Problem: In the records below, find the line with "The height and" and repeat it and every line after it, exactly, without any pictures.

====== Provided data

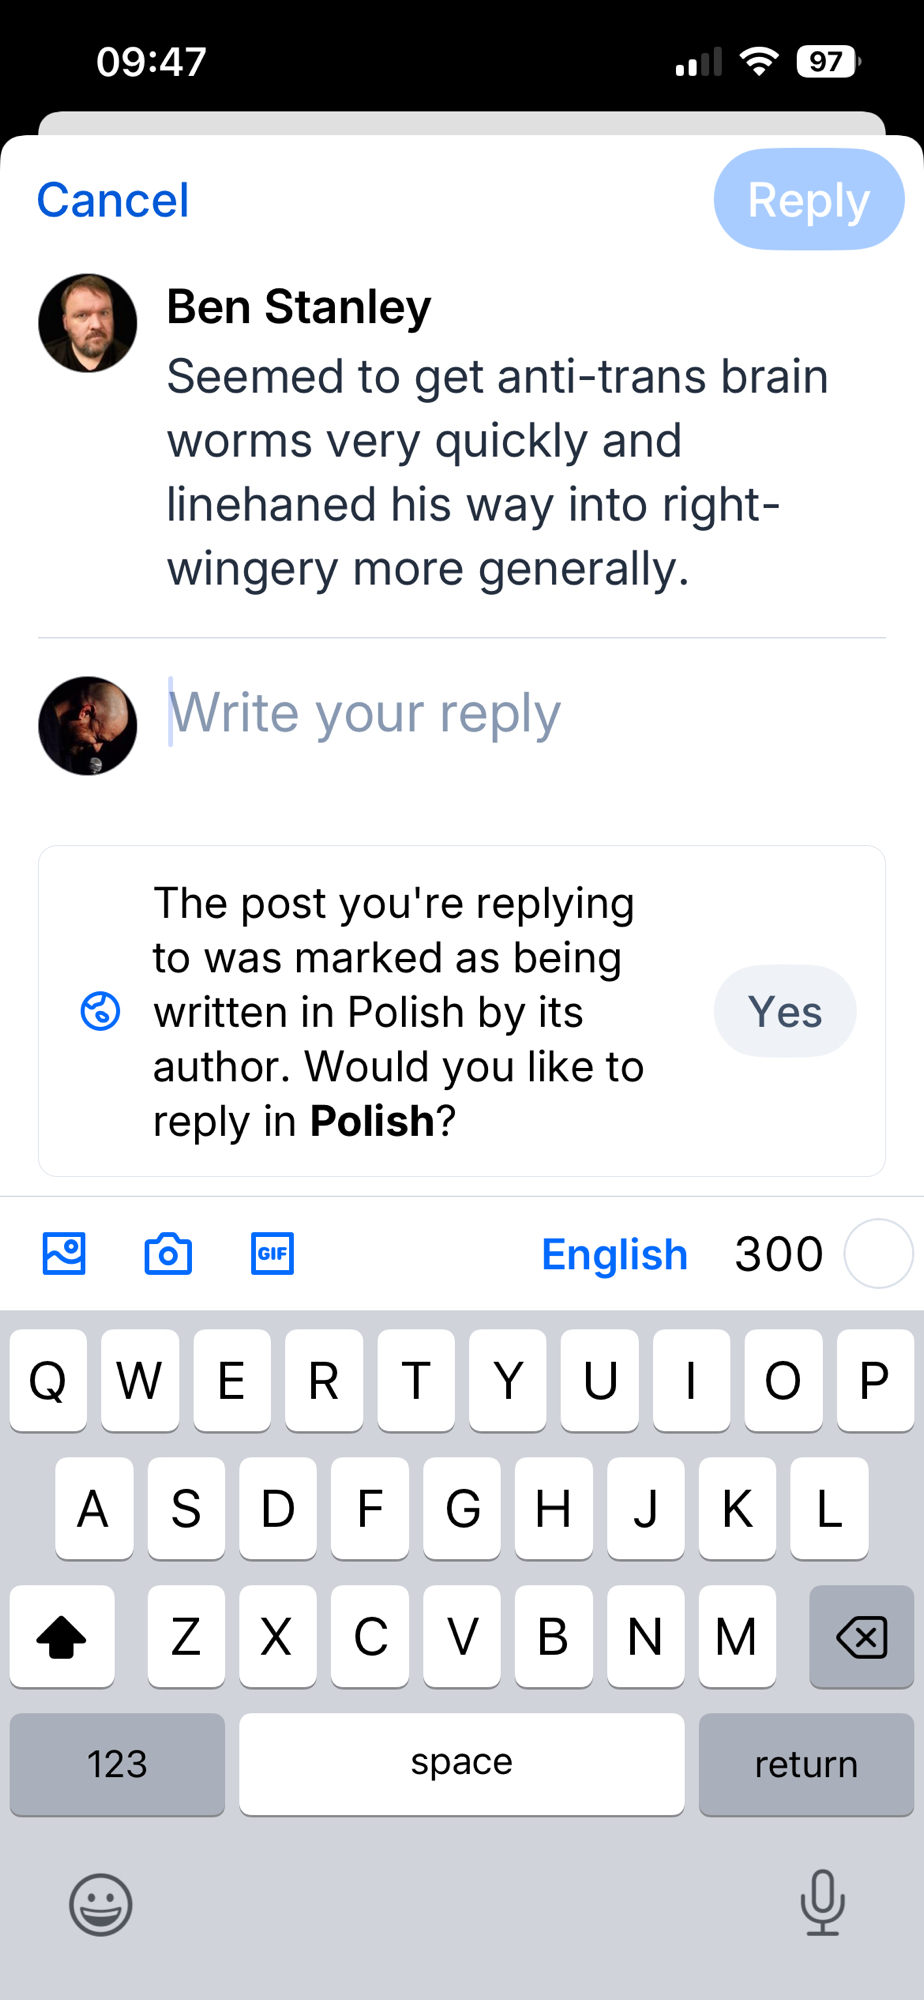
Task: Focus the Write your reply field
Action: (500, 714)
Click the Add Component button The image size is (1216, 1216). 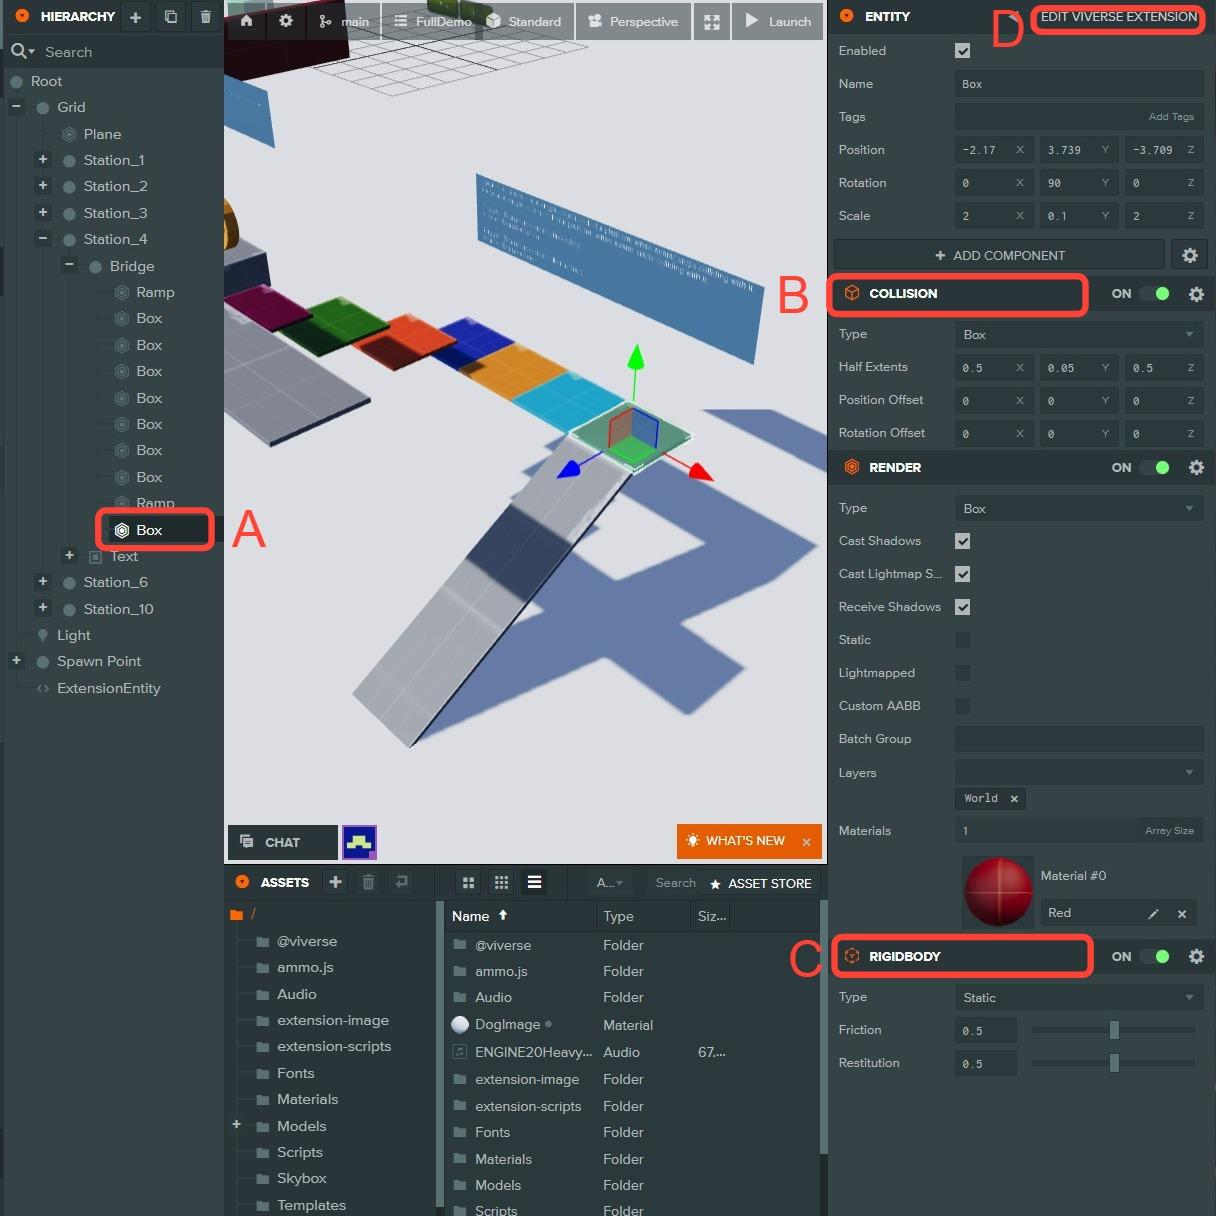click(999, 255)
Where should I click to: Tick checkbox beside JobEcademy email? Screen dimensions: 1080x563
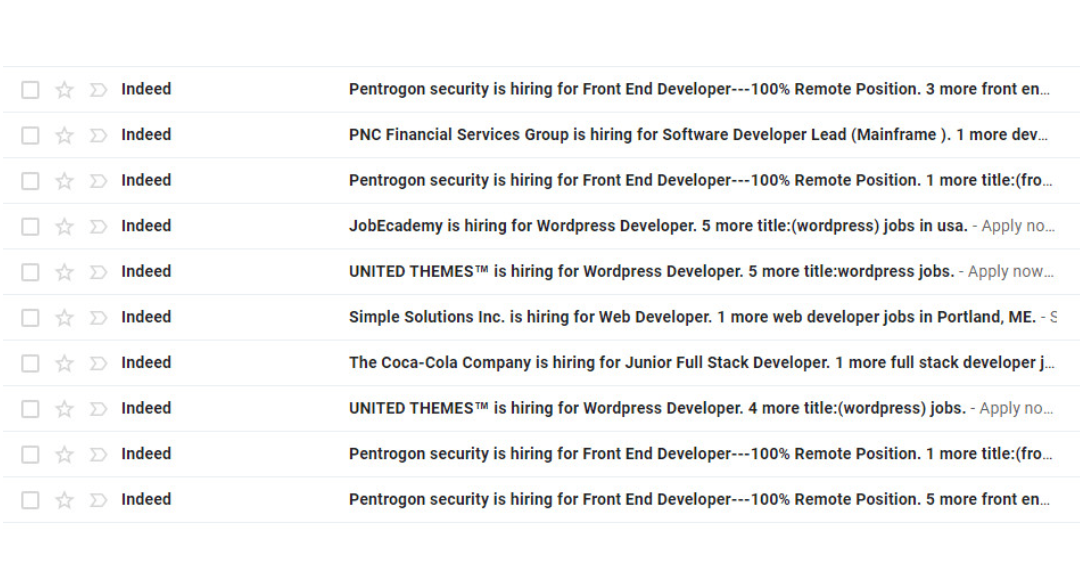tap(30, 226)
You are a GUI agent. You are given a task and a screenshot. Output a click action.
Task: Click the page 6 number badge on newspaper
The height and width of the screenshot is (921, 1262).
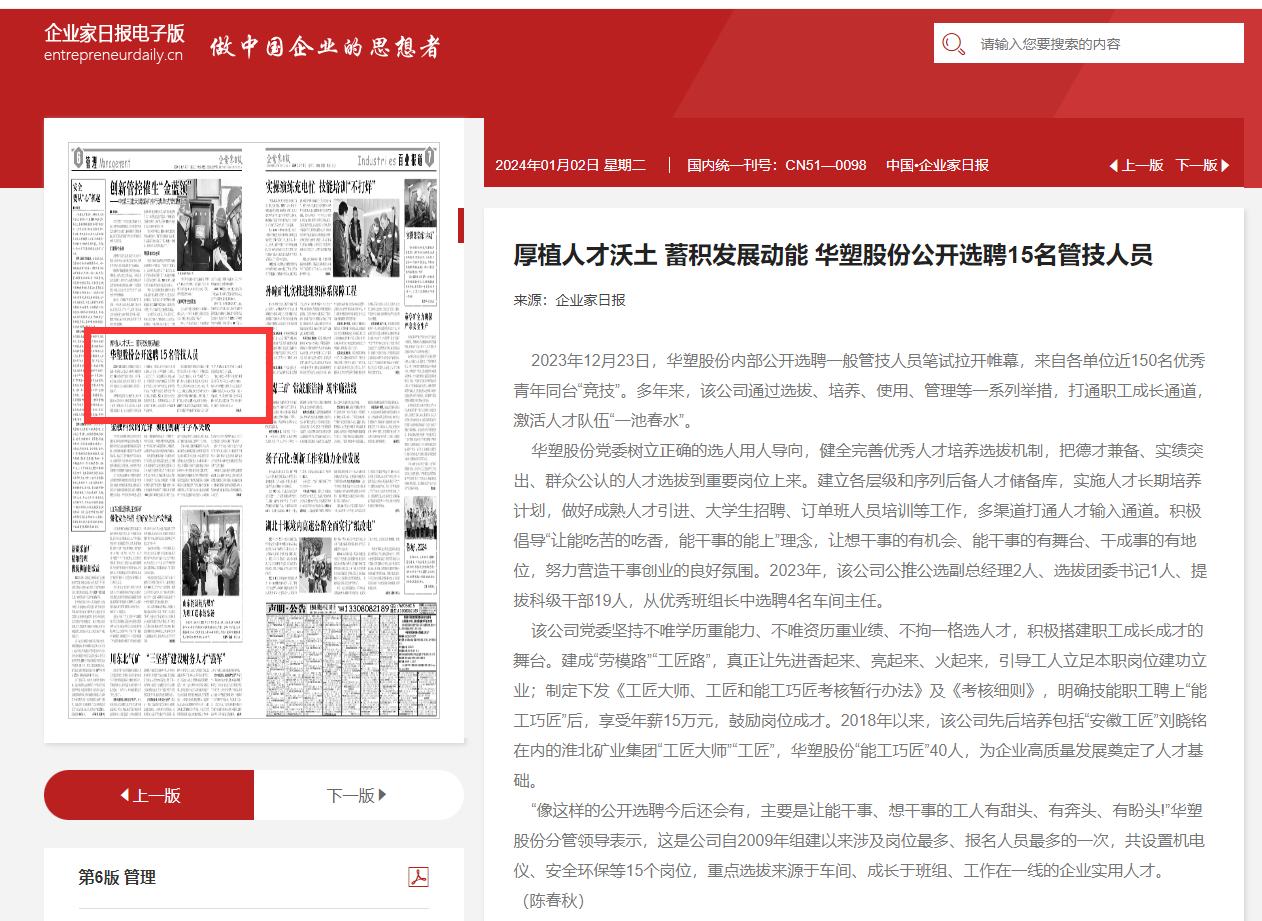coord(77,160)
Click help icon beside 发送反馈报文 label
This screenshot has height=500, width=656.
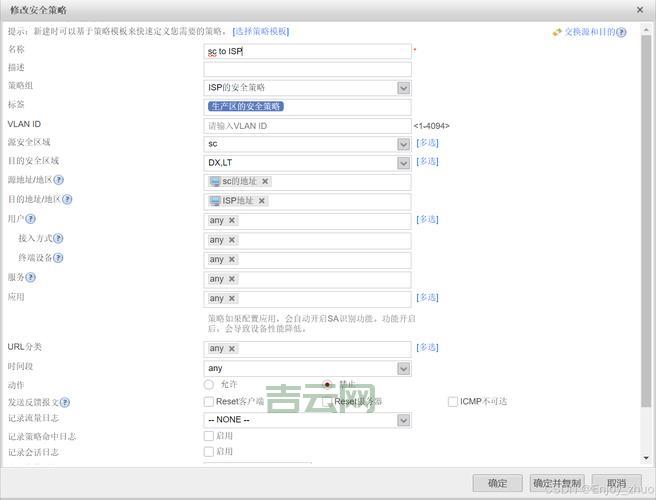point(65,401)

============

Reply:
The height and width of the screenshot is (921, 1262).
coord(77,160)
Click help icon beside 发送反馈报文 label
This screenshot has height=500, width=656.
point(65,401)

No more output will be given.